*** Opening Data excerpts ***

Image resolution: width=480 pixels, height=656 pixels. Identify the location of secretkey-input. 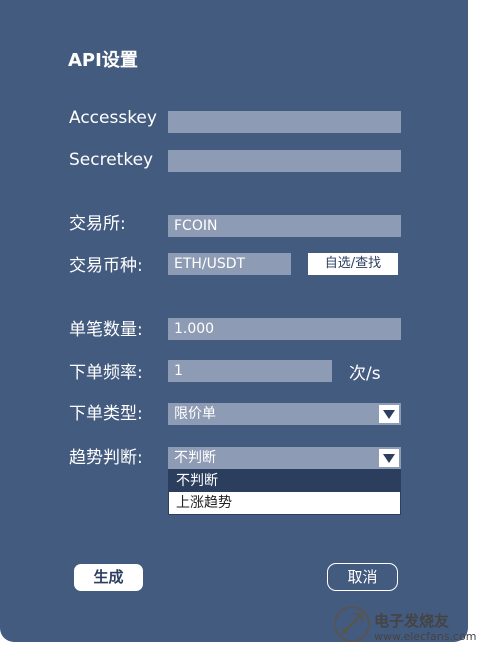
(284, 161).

*** Closing Data excerpts ***
*** Opening Data excerpts ***

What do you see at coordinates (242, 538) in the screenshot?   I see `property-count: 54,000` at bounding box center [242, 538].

*** Closing Data excerpts ***
*** Opening Data excerpts ***

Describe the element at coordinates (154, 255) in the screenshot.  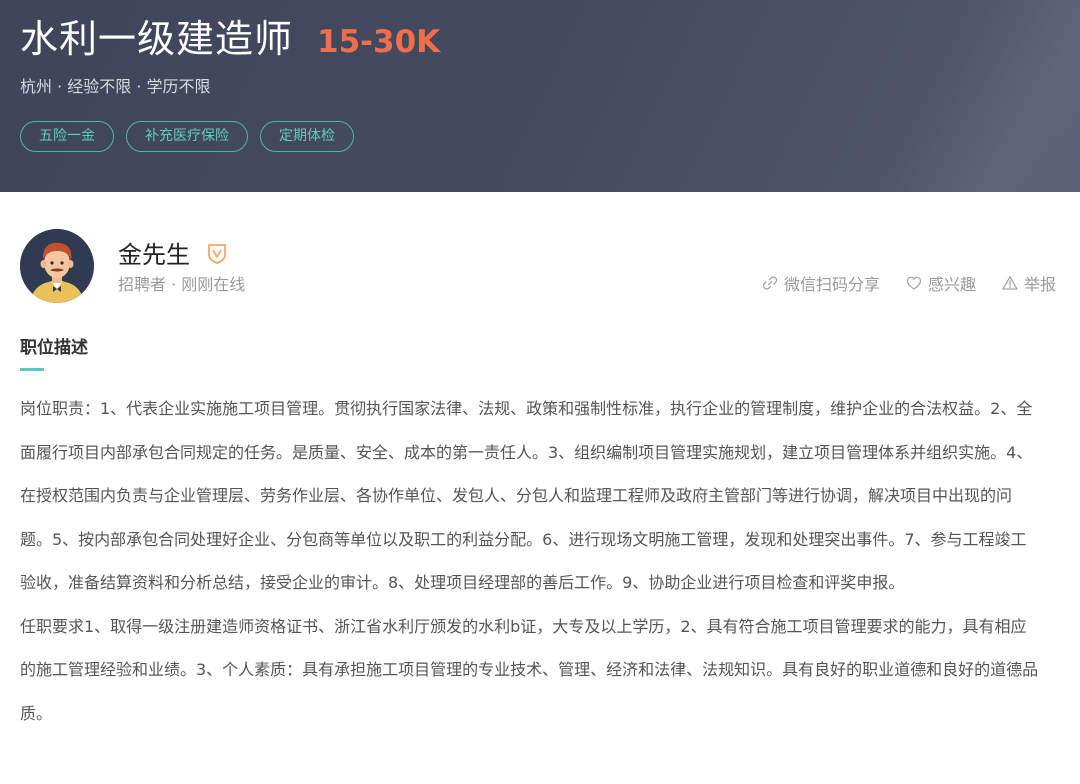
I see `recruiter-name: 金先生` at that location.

*** Closing Data excerpts ***

» What to work on: Rewrite the material from the line containing "Describe the element" through the line containing "at that location.", both included, as a Markdown table with the columns Row and Line, skipping blank lines. Don't include the pictures.

» Response:
| Row | Line |
|---|---|
| 1 | Describe the element at coordinates (154, 255) in the screenshot.   |
| 2 | I see `recruiter-name: 金先生` at that location. |